- [HOW TO COMPLETE THIS TASK] Beginning with the line in which "Open the studded wooden door photo" appears, transcribe each line word for word until the records end. Do not include pictures.
START RECORDED INFORMATION
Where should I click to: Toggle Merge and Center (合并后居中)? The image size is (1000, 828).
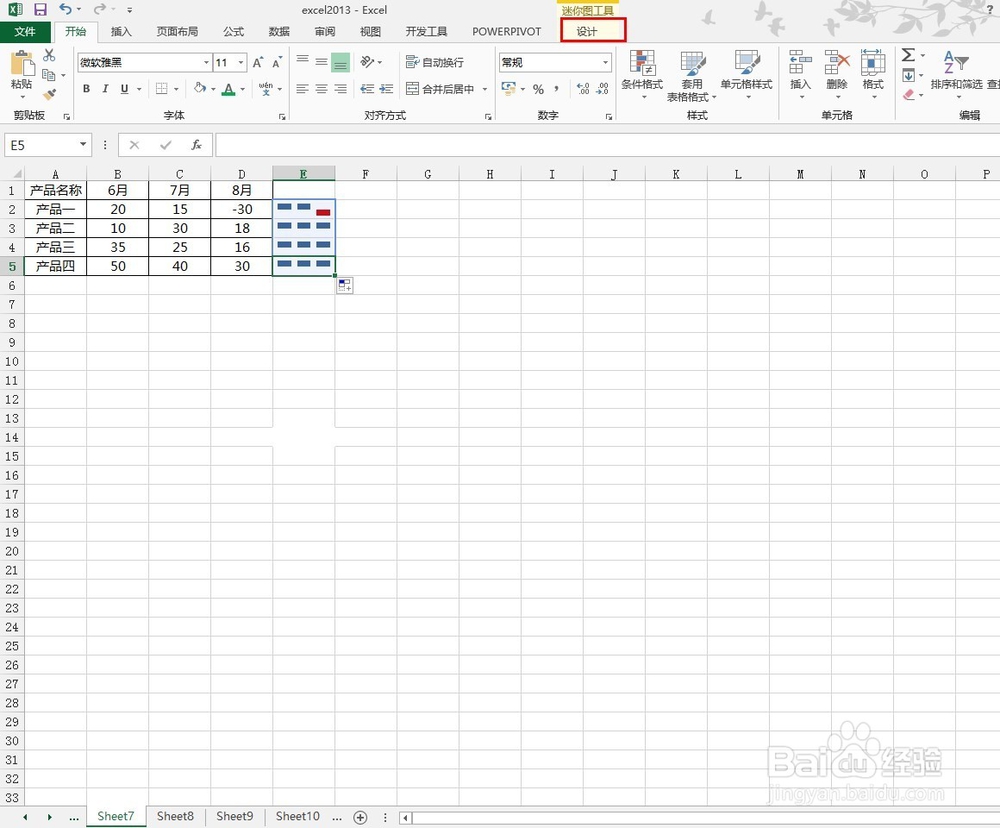tap(449, 88)
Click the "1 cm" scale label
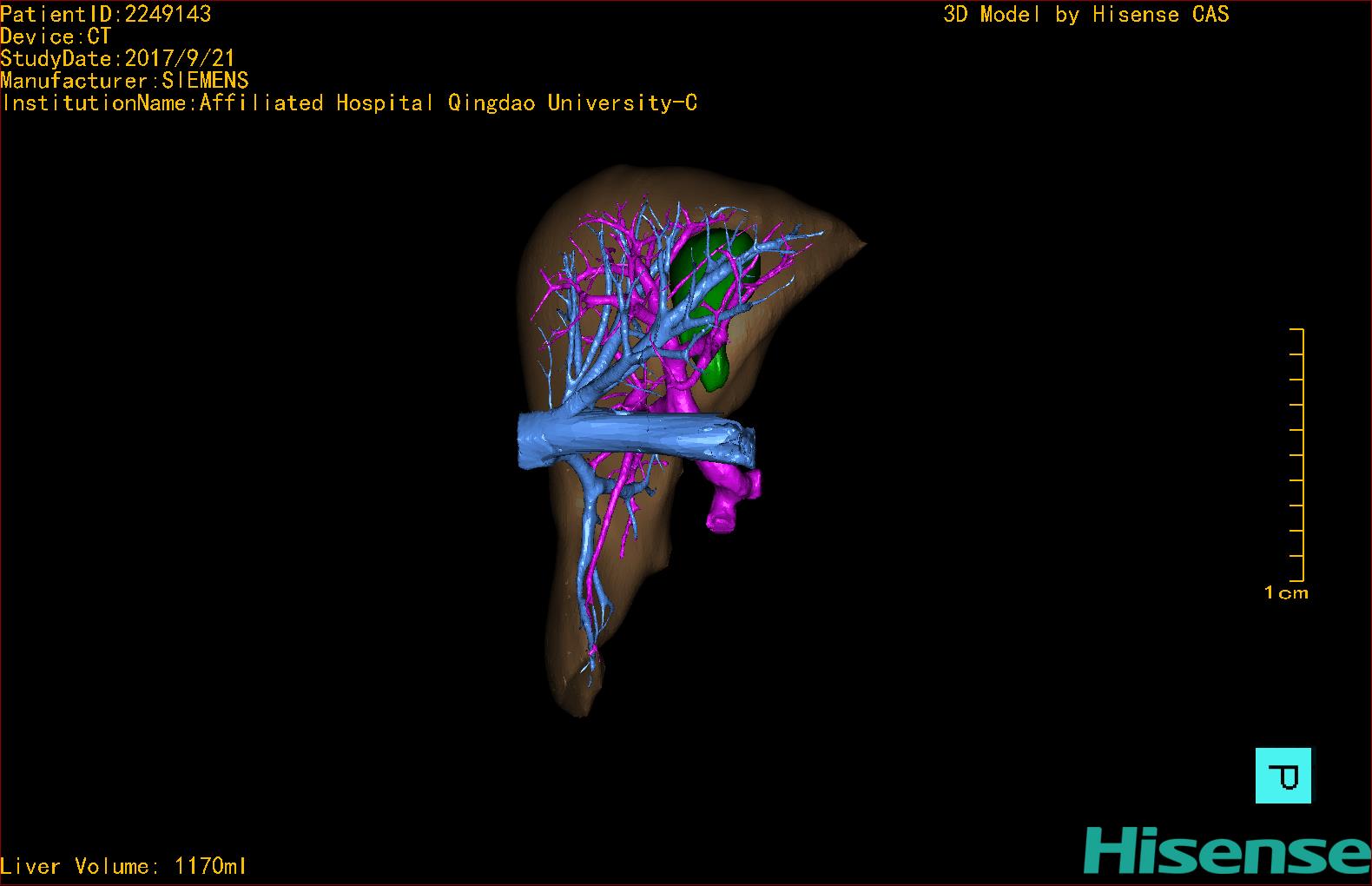This screenshot has width=1372, height=886. click(1286, 593)
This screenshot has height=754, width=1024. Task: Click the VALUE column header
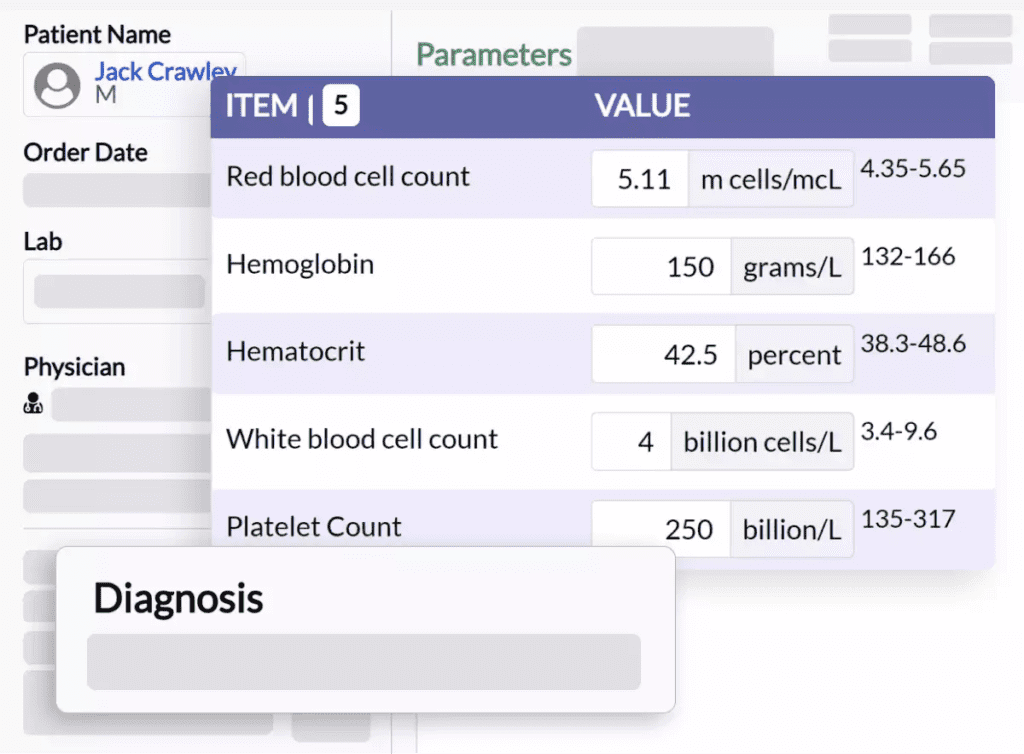[642, 106]
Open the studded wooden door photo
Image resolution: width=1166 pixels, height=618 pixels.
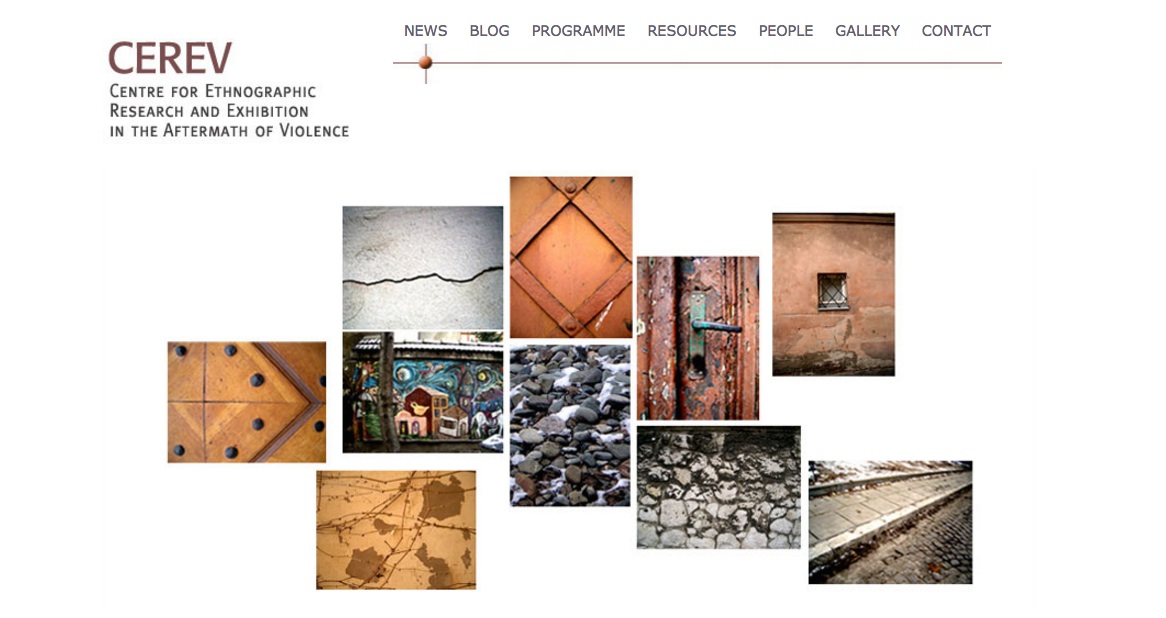247,402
END RECORDED INFORMATION
- [EXERCISE SOLUTION]
Open the studded wooden door photo
Image resolution: width=1166 pixels, height=618 pixels.
247,402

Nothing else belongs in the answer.